The van is almost sign written, just the back to do now, but wont be able to get done before Duxford..

For those of you who are interested, you will now be able to spot me..

What do you all think..


----------



## sTTranger (Oct 21, 2008)

that looks sweet, would look better with rs4's :lol: :lol: :lol:

Just kiddin, love the D and a cracking choice of colour


----------



## dooka (Apr 28, 2006)

Cheers Buddy..

RS4's were on the list, but I thought these suited the van better, although I do prefer the RS4's..
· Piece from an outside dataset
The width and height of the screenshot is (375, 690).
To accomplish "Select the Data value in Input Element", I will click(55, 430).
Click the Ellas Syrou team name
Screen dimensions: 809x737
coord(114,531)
I know the look of the wheels are subjective, but a lot of peeps will put their fav wheel on their car without thinking of whether they will suit or not..


----------



## Nilesong (Jan 19, 2009)

Very nice.
Will see it properly at Duxford then.


----------



## sTTranger (Oct 21, 2008)

dooka, looking at the pic properly, i think you missed a spot

 :wink: :lol: :lol: :lol: :lol: :lol:


----------



## SteveTDCi (Nov 10, 2009)

looks good, are you bringing any goodies to duxford ?


----------



## dooka (Apr 28, 2006)

Grrrrrrrrrrrrrrrrrrrrrrrrrrrrrrrrr, how mad am I. Grrrrrrrrrrrrrrrrrrrrrrrrrrrrrr

Just coming up to Huntingdon when van went in to limp mode, split my turbo hose, just been towed back, and effing gutted, sorry I didn't make it guys, hopefully getting sorted tomorrow or Tues..

Dooka..


----------



## SteveTDCi (Nov 10, 2009)

thats bad luck, no wonder I didn't see the van parked up, hope you get if fixed soon


----------



## Charlie (Dec 15, 2006)

Looks very nice buddy, so much better than when I last saw it looking filthy and unmodified at the end of my drive 

Charlie


----------



## bigsyd (Jul 9, 2008)

love the van m8, in the market for one myself , can i ask m8..has your van been lowered and do Audi TT mk1 wheels stud patten fit and have you had a map on yours ?????


----------



## Charlie (Dec 15, 2006)

bigsyd said:


> love the van m8, in the market for one myself , can i ask m8..has your van been lowered and do Audi TT mk1 wheels stud patten fit and have you had a map on yours ?????


Syd just in case Rob doesn't see this in time:

Yes it is slammed  The wheels are MK2 TT fitment not MK1 and yes it has been remapped - hence splitting the boost hose.

I am sure Rob will correct me if I am wrong.

Charlie


----------



## Robtur (Jul 6, 2009)

Nice and Clean


----------



## dooka (Apr 28, 2006)

Thanks all..

Swirl free as well, took me 3 days to carry out a full correction..

As for wheels, they are 8j x 19 et 45 5 x 112PCD, so MK2 fitment..
I am running 235/35/19 Vredestein Sassantas..

Yes it is mapped, and yes hence why my boost pipe split..

Lowered on Vmaxx, and a very good ride indeed, can go down another 15mm on the front, and one hole on the back (don't know how much that is though, sorry)..


----------